According to Valavuori, relaxing on holiday is even more difficult and needs to be anticipated and ensured. More and more people go on holiday without having recovered sufficiently from everyday life.

Vacation isn't supposed to be recovery. It's supposed to be recharging for the future. In such situation, the holiday does not fulfil its purpose, Valavuori points out.

The sense of duty bothers even on vacation

There are many things that make it difficult to relax during your holiday. As many as 23% of the respondents to the survey think that relaxation on holiday is hindered by the sense of duty to do something useful on holiday. Unfinished business (48%) and work issues (31%) also weigh on the mind.

- For many people, the rhythm of activity can stay on once the holidays begin. At the beginning of the holiday season, the media is full of tips on how to get into the holiday mood. These guidelines can be compared to weight loss tips: people don't really need them, but they provide a mirroring surface for their own needs. Often, the tips that hit us are the things that we don't have in our everyday lives. It would be important to get to the root causes instead of carrying on.

- In spite of all the nice activities during holiday, filling up your calendar can lead to returning to work and reminiscing about how much fun you had, but you're tired, Valavuori says.

No "getting the world ready" before holiday

As many as 47% of the respondents to Mehiläinen's customer survey think that it would help to get into the holiday mood if they did not have to "get the world ready" before the holiday or if they avoided last-minute busy work before the holiday (51%). According to Valavuori, in addition to individual responsibility, the employer also plays an important role in this.
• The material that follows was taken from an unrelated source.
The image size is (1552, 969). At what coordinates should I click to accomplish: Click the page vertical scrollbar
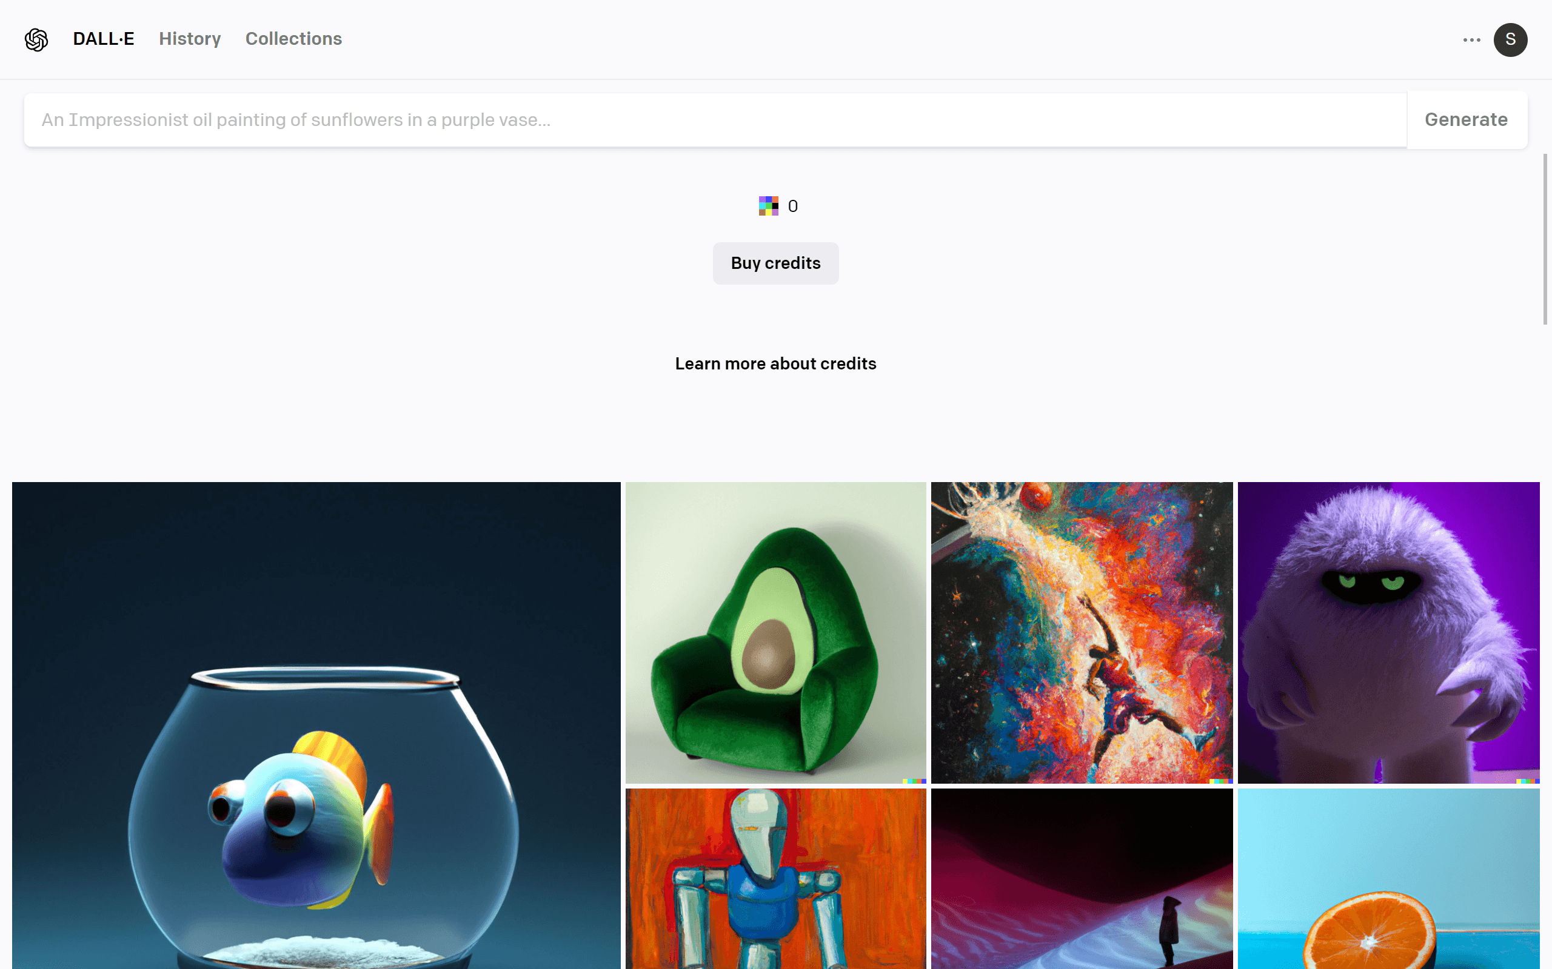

- It is important that the interaction between the supervisor and the employee is not only based on performance reviews, but also, for example, in good time before the holiday, it would be necessary to review what is the phase of work of the employee and where the employer can be of assistance.

- Although self-direction is increasingly emphasised, the sharing of responsibilities and clarification of the working situation often gives the mental permission to relax. It is often appreciated by employees when it is discussed together how they can take their leave in a more relaxed way," Valavuori concludes.

Occupational psychologist advises: think about these before the holiday!

  • Take a moment to think about what you want from your holiday and what things will help you recover. Give it some time and look at where you see yourself: in a hammock or on a jog? Name one or two things that are important to you for recovery and stick to them.
  • Think about who you're trying to please with your holiday plans, and why? Whether the needs come from within or are derived from external pressures. For example, if you are on holiday with your family or partner, discuss in advance what everyone wants from the holiday. Make sure that at least one wish from everyone is taken into account so that no one is left out of the plans or will have to comply with others’ demands.
  • Calm the beginning and return from your holiday, if possible. Plan your holidays so that you start your holiday in the middle of the week, and do the same when you come back to work. This will lighten both the start of the holiday and the return week. If possible, also put an automatic absence email a few days before you go on holiday and extend it by one day when you return to work.

*) The survey was conducted in Mehiläinen's customer-oriented Customer online community from 24 May to 10 June 2022. 738 people in working life responded to the online survey, of whom 570 were Mehiläinen's occupational health customers.